In this problem students find fractions of sets. As they find equal parts using sharing, division or basic facts, and combine parts to find other fractions, the inverse relationship between multiplication and division is explored. Having students see and use the fact that division undoes multiplication and that multiplication undoes division, is fundamental to working with fractions with understanding.
To solve this problem, students must see how information about one situation can be used to solve the problem in another.
Pizza Place has three tables of the same size. The Chicken N Chips bar has four of the same tables and can seat 24 people altogether. How many people can Pizza Place seat?
One third of the seats at Chicken N Chips are empty and a half of the places at Pizza Place are empty. If 18 more people want to eat out, is there room for them at the two restaurants?
- Introduce the problem by playing a guessing game:
I am a number which is half of 6 and 6, what am I?
Have students explain whether they doubled 6 and then found half of 12, or if they could immediately see 'the trick'.
With discussion, help students to see that doubling and halving are inverse operations.

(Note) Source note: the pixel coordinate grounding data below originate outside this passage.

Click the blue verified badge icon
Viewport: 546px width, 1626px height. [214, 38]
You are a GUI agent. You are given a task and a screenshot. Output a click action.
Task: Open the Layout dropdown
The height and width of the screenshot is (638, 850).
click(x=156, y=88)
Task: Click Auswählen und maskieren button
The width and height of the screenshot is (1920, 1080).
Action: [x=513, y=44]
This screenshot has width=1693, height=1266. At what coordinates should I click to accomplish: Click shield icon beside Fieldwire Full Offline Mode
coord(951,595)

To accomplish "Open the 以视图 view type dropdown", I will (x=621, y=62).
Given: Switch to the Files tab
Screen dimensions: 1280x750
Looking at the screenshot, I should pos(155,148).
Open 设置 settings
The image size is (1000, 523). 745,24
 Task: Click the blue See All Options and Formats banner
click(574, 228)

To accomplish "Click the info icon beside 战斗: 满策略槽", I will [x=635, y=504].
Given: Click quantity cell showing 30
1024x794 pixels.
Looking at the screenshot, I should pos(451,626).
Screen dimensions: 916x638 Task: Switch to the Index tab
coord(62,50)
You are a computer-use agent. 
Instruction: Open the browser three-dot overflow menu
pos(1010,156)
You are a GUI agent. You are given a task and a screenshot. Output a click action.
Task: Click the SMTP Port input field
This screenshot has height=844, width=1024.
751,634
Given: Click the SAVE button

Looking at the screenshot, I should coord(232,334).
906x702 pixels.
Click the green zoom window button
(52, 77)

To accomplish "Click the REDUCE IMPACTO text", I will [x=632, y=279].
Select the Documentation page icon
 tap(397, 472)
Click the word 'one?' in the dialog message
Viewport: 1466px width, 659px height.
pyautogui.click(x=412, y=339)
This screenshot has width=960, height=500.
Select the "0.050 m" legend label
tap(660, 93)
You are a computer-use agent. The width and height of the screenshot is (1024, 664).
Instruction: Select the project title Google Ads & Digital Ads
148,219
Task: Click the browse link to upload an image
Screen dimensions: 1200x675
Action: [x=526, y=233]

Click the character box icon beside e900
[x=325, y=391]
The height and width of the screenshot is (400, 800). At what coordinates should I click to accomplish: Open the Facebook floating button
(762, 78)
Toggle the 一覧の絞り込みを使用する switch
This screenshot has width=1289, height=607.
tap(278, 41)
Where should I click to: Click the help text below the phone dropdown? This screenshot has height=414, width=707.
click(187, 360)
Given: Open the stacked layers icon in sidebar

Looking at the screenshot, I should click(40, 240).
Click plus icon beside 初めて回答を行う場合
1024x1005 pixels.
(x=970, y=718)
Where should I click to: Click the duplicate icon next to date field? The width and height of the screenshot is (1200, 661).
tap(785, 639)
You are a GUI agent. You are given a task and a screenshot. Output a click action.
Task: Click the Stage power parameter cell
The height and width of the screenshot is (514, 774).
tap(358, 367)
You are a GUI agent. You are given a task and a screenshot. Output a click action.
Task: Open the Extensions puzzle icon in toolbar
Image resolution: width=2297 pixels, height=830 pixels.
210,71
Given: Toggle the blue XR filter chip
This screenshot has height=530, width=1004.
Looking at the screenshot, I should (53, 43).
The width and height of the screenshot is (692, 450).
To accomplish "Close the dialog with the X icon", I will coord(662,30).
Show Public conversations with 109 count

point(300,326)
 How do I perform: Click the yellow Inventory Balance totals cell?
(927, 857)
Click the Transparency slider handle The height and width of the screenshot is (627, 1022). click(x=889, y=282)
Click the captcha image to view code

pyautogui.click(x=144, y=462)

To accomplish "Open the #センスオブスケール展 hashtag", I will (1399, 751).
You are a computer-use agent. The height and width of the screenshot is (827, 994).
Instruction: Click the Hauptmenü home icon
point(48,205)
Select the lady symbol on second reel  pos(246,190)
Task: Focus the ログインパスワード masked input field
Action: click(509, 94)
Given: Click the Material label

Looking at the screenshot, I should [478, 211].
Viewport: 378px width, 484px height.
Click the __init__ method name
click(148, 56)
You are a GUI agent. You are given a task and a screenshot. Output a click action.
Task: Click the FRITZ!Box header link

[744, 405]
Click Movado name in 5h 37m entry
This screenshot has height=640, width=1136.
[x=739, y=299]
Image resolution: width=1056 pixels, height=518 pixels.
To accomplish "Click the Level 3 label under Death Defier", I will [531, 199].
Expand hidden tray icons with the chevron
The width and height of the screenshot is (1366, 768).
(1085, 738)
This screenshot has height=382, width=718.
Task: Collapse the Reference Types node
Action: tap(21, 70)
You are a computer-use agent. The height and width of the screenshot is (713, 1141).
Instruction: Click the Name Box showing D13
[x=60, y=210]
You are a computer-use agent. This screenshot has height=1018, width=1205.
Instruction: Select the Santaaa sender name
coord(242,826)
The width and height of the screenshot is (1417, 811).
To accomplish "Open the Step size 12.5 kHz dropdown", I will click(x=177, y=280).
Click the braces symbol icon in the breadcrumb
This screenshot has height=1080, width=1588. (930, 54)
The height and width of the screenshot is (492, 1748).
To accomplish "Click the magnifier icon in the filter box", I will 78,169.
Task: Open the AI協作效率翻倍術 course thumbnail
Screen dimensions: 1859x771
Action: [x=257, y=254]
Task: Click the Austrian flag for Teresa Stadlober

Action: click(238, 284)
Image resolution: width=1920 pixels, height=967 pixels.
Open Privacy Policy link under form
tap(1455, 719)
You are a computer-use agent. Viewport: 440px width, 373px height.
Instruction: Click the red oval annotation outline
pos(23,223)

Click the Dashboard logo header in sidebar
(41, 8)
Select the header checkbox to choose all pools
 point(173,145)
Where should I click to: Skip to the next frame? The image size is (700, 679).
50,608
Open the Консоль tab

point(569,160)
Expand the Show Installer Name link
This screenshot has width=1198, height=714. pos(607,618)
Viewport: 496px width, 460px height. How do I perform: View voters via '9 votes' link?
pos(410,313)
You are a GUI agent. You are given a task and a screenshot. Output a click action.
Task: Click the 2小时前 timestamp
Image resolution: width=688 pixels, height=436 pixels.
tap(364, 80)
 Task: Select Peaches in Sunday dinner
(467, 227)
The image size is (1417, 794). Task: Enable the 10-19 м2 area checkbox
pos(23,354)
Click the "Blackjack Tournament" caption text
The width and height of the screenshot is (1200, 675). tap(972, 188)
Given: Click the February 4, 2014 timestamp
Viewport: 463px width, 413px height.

One ondoes the other.
- Pose another 'What am I?' involving quarters, highlighting how halves of halves can help find quarters.
- Read the problem with the class.
- Brainstorm for ways to approach the problem, including asking if they've seen a problem like this before.
- As the students work on the problem, ask questions that focus on their use of mental strategies and their ability to justify the reasonableness of their answers.
How are you solving the problem?
Is your answer reasonable? Why do you think that?
Can you think of a way to check your answer?
- Ask the students to record their solutions so that they can be displayed and shared with others.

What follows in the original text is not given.